• [Given data]
[Start of Attachment]

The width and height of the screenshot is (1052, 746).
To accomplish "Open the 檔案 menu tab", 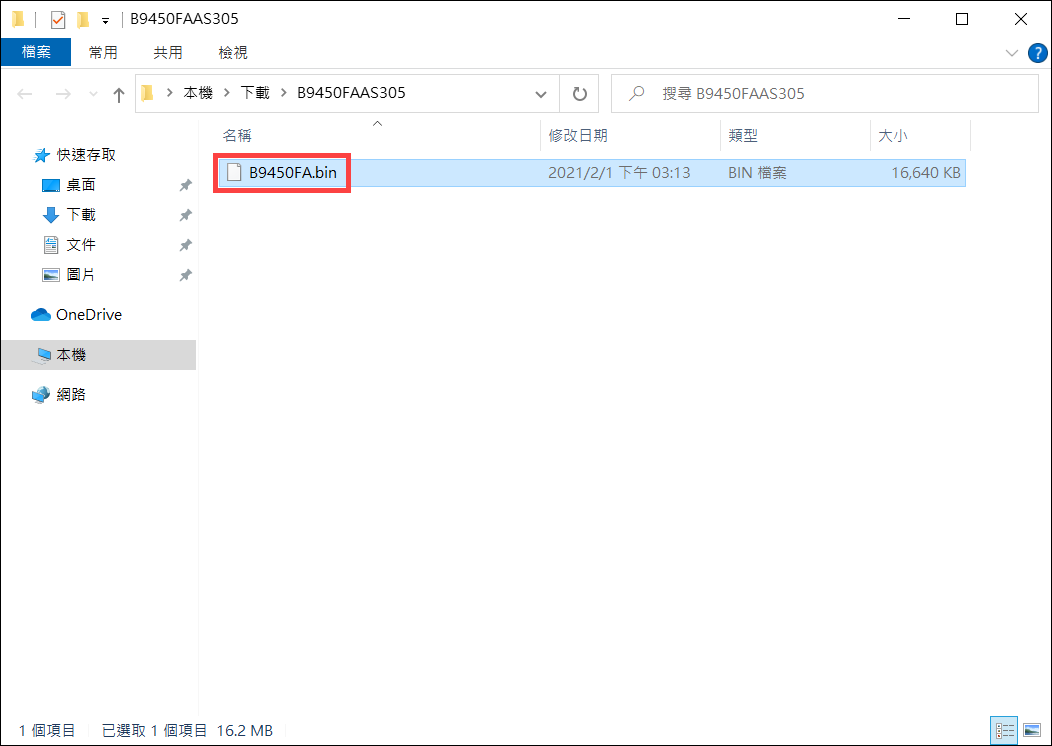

[End of Attachment]
[Start of Attachment]

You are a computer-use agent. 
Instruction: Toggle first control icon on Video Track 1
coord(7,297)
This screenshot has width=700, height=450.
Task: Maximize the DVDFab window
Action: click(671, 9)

[End of Attachment]
[Start of Attachment]

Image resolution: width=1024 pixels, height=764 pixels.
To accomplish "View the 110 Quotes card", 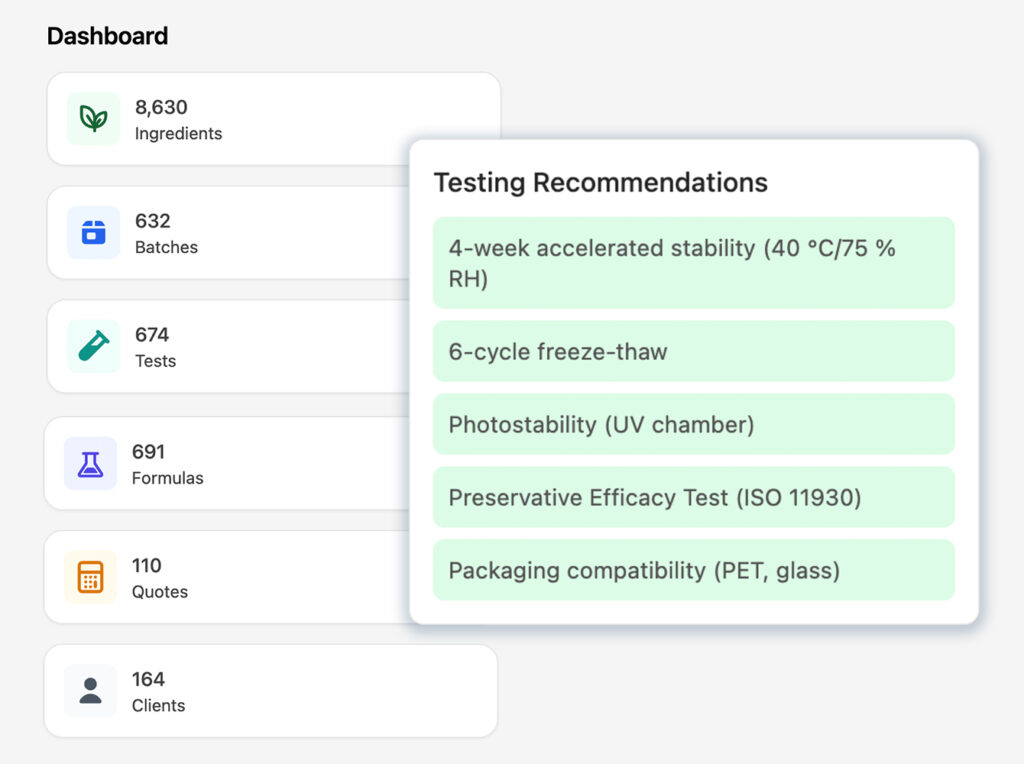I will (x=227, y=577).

[End of Attachment]

• [Your assignment] Please set down, exactly and with no pictures, the lines in the entries above starting at the one holding "The width and" and ending at the one holding "the 檔案 menu", ends included.

• [Output for this task]
The width and height of the screenshot is (1052, 746).
To accomplish "Open the 檔案 menu tab", 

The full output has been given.